An Embarrassingly Simple Defense Against LLM Abliteration Attacks
Harethah Abu Shairah, Hasan Abed Al Kader Hammoud, Bernard Ghanem, George Turkiyyah
TL;DR
This work tackles the vulnerability of conventional LLM safety alignment to refusal-direction abliteration, where a single latent direction is removed from the model's residual stream. It introduces extended-refusal fine-tuning, training on a dataset where harmful prompts elicit a structured response with a neutral overview, explicit refusal, and ethical justification, thereby dispersing the safety signal across multiple latent dimensions. Empirical results across multiple open-weight architectures show that extended-refusal models maintain refusals at rates above 90% after abliteration, in stark contrast to baseline models that fall to 13–21%, while incurring only modest declines in general utility. Beyond abliteration, the approach also enhances resilience to a range of jailbreaks and benign fine-tuning drift, suggesting that the form of safety expression itself is a crucial lever for robustness and interpretability.
Abstract
Large language models (LLMs) are typically aligned to refuse harmful instructions through safety fine-tuning. A recent attack, termed abliteration, identifies and suppresses the single latent direction most responsible for refusal behavior, thereby enabling models to generate harmful content. We propose a defense that fundamentally alters how models express refusal.
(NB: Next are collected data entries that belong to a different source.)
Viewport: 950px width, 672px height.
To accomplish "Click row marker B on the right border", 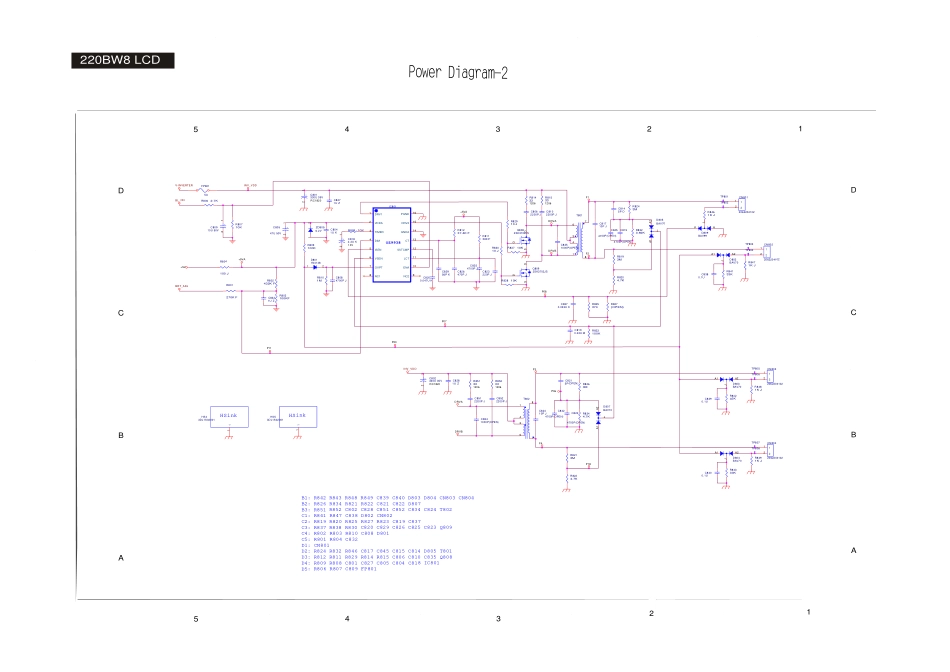I will [x=853, y=435].
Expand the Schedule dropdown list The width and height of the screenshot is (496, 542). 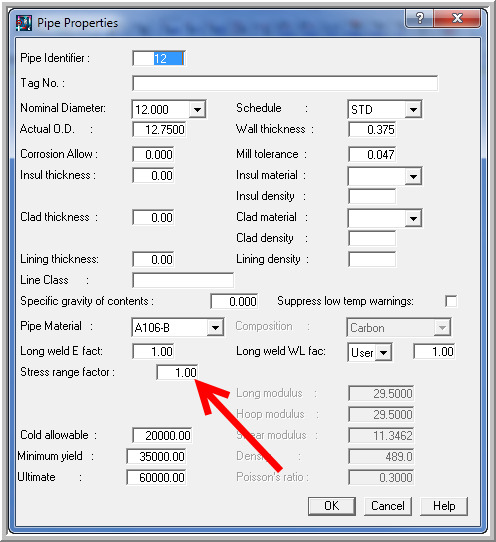click(413, 110)
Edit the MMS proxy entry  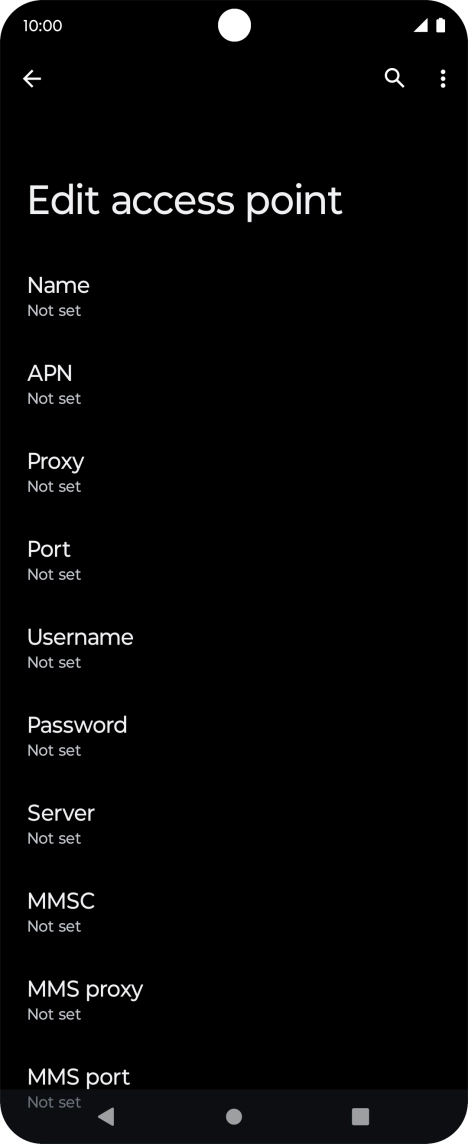[x=234, y=1000]
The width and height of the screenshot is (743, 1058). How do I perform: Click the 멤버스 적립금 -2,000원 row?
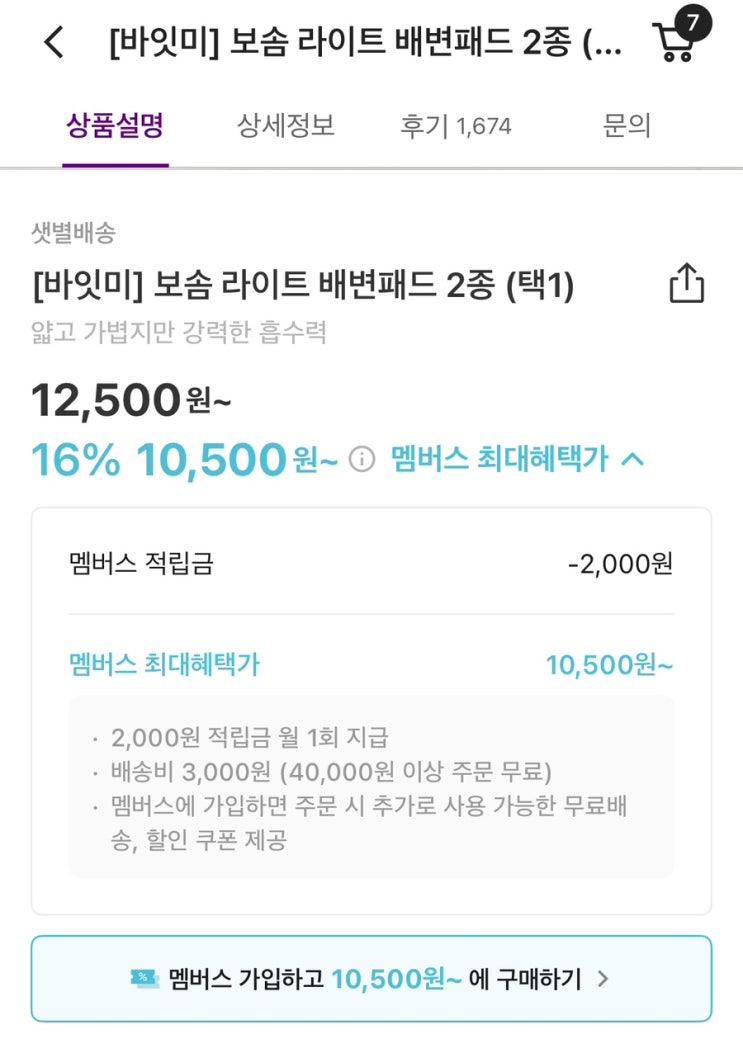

We construct an extended-refusal dataset in which responses to harmful prompts provide detailed justifications before refusing, distributing the refusal signal across multiple token positions. Fine-tuning Llama-2-7B-Chat and Qwen2.5-Instruct (1.5B and 3B parameters) on this dataset yields models that maintain high refusal rates under abliteration: refusal rates drop by at most 10%, compared to 70-80% drops in baseline models. Comprehensive evaluations of safety and utility demonstrate that extended-refusal fine-tuning effectively neutralizes abliteration attacks while preserving general model performance and enhancing robustness across multiple alignment scenarios.